Bei einem Strategie-Symposion in Villach war daher am Montag auch China zentrales Thema unter den mehr als 300 Experten aus aller Welt. Für die nahe Zukunft ist man vorsichtig optimistisch, ein Produkt, das einen Boom auslösen könnte wie zuletzt das Mobiltelefon, ist aber derzeit nicht in Sicht.
Talsohle ist durchschritten
Die Talsohle ist durchschritten - darin sind sich die Unternehmen
einige. Unsicherheitsfaktor ist derzeit der drohende Irak-Krieg.
Mehr dazu in oesterreich.ORF.atMalcolm Penn, Chef des britischen Marktforschungsinstitutes Future Horizons, erklärte bei einem Pressegespräch im Congress Center, für die Halbleiterindustrie gebe es zu einem Engagement in China keine Alternative: "Das ist ein Markt von 1,3 Milliarden Konsumenten."
Wie Jean-Philippe Dauvin, Vizepräsident der französischen ST Microelectronics, erklärte, wachse etwa der Markt für digitales Fernsehen in China schneller als in den Vereinigten Staaten.
Für Dauvin sind Digital-TV, DVD und Digitalkameras momentan die stärksten Konjunkturmotoren für die Halbleiterbranche, die den schrumpfenden PC-Markt ausgleichen würden.
Wachstumsmarkt Automobilbranche
Einen Wachstumsmarkt stellt nach wie vor auch die Automobilindustrie dar, der Elektronikanteil in Pkw wächst ständig.
Im Wettrennen um den chinesischen Markt habe Europa momentan gegenüber den USA die Nase vorn, erklärte Malcolm Penn.

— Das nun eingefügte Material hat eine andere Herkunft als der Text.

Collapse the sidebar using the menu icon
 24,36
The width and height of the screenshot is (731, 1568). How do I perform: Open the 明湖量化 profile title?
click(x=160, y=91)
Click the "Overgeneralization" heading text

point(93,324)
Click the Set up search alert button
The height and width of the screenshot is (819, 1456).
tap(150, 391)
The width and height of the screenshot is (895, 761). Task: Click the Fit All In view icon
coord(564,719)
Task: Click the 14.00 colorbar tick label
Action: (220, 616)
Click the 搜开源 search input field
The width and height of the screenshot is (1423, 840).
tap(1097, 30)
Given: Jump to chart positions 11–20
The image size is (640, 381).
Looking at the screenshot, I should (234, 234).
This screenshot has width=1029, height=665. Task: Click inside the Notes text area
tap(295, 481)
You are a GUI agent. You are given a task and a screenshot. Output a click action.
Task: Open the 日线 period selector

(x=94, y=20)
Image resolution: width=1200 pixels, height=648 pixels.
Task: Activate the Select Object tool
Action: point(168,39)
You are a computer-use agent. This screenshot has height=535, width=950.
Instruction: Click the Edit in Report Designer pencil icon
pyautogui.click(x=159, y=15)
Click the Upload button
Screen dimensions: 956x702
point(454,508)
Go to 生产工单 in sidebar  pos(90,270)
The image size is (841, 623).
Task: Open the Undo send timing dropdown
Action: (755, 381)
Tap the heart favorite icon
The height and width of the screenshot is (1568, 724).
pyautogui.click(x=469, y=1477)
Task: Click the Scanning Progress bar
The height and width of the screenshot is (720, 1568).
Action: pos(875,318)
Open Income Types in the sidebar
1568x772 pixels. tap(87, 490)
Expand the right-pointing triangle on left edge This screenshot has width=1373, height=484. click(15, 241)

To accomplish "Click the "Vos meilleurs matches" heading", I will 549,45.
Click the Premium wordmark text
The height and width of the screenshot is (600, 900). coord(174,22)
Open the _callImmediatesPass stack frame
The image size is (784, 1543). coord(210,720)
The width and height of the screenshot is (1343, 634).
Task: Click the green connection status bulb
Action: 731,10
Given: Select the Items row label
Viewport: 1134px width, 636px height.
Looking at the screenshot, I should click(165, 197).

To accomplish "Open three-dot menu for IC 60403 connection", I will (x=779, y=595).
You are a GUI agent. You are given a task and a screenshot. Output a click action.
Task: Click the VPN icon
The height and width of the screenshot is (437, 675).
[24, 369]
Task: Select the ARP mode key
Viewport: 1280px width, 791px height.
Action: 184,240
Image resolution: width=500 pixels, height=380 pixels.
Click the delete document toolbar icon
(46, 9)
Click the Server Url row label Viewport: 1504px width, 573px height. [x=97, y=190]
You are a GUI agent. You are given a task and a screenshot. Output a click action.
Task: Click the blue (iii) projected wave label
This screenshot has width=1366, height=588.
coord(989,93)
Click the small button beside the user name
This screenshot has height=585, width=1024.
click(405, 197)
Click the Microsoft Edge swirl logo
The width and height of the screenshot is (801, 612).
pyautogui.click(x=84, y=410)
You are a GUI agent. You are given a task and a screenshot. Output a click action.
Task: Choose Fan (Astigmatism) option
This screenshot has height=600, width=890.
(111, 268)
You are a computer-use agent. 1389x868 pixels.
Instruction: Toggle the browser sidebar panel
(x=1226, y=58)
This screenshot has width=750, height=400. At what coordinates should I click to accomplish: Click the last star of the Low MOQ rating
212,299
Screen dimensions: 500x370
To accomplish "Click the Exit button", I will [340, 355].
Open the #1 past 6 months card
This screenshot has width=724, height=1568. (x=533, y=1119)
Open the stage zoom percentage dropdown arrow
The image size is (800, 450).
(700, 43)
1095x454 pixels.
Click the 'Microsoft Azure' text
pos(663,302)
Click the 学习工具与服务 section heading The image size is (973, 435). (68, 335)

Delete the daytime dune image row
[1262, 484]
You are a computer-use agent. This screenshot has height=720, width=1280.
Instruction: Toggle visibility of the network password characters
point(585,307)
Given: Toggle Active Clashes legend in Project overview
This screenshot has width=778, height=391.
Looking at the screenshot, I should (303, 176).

Er warnte allerdings vor Übertreibungen: "Ich habe während dieses Symposions gehört, welche Summen die Unternehmen in den nächsten fünf Jahren in China investieren wollen. Das ist viel zu viel."
Die Entwicklung müsse langsamer verlaufen, sonst würden die europäischen Volkswirtschaften massive Einbußen erleiden.